Her zamanki yerimdeydim bugün de…Beşiktaş’ta…İstanbul…Bizans’ın ruhunu atamadın üstünden,nereye baksam bir Fatih dolaşır sanki kılıcını kuşanmış, nereye baksam kan damlar sanki gökyüzünden, denizinde ruhlar arınır göçerken ebediyete…
Gecenin koynuna girdiğim tatlı bir ekim günü, hayallerim ve ben. Az ileride birkaç balıkçı, ve belki de son kez boğazın sularında yüzen birkaç uykusu kaçmış balık sessizce sevişirler denizde, akşam tavasında ziyafet olacaklarını bilmeden… Tüm zarafetiyle uzaktan ışıklarını yakmış Kız Kulesi bana seslenir “ gel bana, gel bana” duymazlığa veririm, içimdeki ses yanıtlar ”kimle geleyim? ” Öylece bakarım ışıl ışıl karşı yakadaki evlere…Anılarıma dalarım gözlerim bir oltada çırpınan küçük balığa bakarken; altı yaşlarında, yine bir gece deniz kenarı, yanımda annem ve ablam…”Bak sekize kadar sayınca ışıklarını yakacak fener”,”1,2,3,4,5,6,7,8”, bir ağızdan ”yandıııı”…Ah çocukluğun verdiği sevimli düşsellikler, hiç aklıma gelmezdi bir gün o çok sevdiğim karşı yakanın evlerini hüzünle seyredeceğim.Bir ses: “yazık, sanırım ev kedisiymiş, buraya atmışlar” gözlerim terk eder hayalleri, irkilirim, dönerim gerçekliğime…Bir çocuk kalır arkamda sürekli ağlayan, sesi içimi yakar. Zavallı kedi bembeyaz, belli ki ev kedisi, atmışlar sıkılıp başlarından, herkese bakıp acı acı miyavlıyor, ne yapayım sana? Bir dil vereyim haykır acını gecelere, bir kalem vereyim isyanını yaz dizelere, bir kalp vereyim kedicik…Artık üşüme…

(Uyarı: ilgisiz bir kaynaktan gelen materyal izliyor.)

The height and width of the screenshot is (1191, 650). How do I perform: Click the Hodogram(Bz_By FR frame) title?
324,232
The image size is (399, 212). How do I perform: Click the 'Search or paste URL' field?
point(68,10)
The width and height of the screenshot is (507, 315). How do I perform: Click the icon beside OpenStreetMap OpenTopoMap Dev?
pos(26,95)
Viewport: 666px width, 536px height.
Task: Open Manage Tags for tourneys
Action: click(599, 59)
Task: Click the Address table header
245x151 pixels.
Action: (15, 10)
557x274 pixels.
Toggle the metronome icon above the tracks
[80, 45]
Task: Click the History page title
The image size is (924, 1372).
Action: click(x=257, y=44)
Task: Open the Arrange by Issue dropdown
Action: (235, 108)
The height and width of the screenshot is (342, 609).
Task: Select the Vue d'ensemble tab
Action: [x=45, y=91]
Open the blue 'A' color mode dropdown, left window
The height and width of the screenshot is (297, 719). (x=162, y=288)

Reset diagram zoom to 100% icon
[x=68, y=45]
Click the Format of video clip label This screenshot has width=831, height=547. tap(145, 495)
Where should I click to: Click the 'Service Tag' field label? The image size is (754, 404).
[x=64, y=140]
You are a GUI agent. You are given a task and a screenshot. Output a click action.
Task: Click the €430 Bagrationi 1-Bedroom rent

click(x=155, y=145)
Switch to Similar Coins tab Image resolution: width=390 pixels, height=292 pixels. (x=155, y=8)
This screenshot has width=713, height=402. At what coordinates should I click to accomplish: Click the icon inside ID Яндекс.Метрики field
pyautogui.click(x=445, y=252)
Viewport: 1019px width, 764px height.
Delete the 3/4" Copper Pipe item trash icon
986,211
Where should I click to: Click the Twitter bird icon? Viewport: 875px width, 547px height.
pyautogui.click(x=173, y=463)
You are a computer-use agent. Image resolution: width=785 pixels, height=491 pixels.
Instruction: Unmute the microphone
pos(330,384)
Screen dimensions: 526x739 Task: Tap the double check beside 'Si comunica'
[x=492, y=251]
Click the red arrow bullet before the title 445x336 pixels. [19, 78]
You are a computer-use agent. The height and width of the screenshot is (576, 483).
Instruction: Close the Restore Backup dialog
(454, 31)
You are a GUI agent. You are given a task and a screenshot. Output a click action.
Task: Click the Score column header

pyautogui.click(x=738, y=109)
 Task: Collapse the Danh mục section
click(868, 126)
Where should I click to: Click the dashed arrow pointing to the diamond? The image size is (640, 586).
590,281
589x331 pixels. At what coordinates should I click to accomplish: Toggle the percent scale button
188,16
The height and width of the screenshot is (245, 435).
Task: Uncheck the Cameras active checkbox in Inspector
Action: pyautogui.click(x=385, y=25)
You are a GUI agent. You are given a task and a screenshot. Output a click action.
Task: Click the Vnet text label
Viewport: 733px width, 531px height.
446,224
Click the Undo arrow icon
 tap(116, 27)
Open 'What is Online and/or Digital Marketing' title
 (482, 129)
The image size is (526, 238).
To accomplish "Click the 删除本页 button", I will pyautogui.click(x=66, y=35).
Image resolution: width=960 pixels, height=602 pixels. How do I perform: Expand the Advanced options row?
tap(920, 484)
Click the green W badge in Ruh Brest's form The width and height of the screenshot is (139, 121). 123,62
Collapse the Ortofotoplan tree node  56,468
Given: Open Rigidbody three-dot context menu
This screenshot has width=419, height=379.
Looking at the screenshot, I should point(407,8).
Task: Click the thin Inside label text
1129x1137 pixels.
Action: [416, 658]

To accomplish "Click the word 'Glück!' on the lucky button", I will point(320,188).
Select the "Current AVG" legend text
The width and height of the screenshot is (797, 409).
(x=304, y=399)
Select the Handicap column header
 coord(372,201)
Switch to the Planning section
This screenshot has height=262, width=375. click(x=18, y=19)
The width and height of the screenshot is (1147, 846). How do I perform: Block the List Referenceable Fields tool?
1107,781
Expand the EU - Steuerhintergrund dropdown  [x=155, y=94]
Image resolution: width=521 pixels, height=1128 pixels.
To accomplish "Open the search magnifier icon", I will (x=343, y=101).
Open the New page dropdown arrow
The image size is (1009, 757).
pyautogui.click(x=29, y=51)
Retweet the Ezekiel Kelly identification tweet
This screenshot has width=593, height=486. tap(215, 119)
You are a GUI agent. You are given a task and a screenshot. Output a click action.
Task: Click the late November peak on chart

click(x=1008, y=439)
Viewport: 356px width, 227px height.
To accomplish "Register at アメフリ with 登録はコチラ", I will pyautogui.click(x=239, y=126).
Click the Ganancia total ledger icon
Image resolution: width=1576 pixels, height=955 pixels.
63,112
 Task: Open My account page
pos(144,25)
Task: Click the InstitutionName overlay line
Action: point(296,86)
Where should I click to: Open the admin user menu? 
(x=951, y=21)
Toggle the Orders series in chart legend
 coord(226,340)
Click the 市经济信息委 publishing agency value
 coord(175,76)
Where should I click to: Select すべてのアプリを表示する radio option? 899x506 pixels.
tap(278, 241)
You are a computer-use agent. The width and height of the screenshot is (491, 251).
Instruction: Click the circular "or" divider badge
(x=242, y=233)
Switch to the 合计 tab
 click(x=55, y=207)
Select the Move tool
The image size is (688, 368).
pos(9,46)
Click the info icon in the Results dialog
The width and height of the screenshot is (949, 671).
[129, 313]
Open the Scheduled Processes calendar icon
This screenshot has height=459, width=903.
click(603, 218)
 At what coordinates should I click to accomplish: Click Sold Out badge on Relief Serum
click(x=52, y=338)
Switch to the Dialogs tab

Eskiden böyle değildin sen İstanbul…Ne bu halin? Adım başı anlamını kaybetmiş sevgiler, sevgililer. Hani ellerin sessizce sevişmesi, her şey üryan, bayağı…Çok değiştin sen çok, sanırım yıllar seninde arını arıtmış saf aşklardan. Bankların değişti önce, nerede üzerindeki derin aşk çizgileri? Bir bir söndü senin ışıl ışıl gecene inat. Sıra sıra vapurlar, iskelede bir telaş, vapurun dışında oturmuş insanlar…Kim bunlar? Bir adam sigarasını yakar derin bir nefes çekerek, aslında kalbimi yakar ruhumu çeker içine bilmez, bakar ve gülümser hafifçe bana. Masal dünyamın başrol oyuncusu, ahh bir bilsen beni hangi şatoda bırakıp gittiğini elimde kalan tek bir camdan ayakkabıyla…Güçlükle elimi kaldırır sallarım,dudaklarım inatlaşır gülümsememek için gözlerimle…Motorun gürültüsü…İşte gittin her zamanki gibi ellerimden…Hava bu kadar güzelken bu yağmurun gözlerimde işi ne?
…….Bir gururlu kız vardı bir zamanlar hiçbir şeyden ödün vermeyen, hayat ne kolaydı ona,çünkü iki kelime tanırdı ‘’ya evet, ya hayır’’ önce bunu kaybetti o kız, evet; hüzünlü peki oldu, hayır ise; yalnızlık…Bak İstanbul, bak koca şehir ne yaptın o güçlü, mağrur kıza…Sen gündüzlerinin ve gecelerinin yorgunluğunu yükledin onun omzuna, aynaya baktığında ise çoktan akıntı yönünde sürüklenen bir kadın olmuştu mağrur kız…Bir limanında mı yoktu demir atacak? ..Aitselliği yaşatacak? ..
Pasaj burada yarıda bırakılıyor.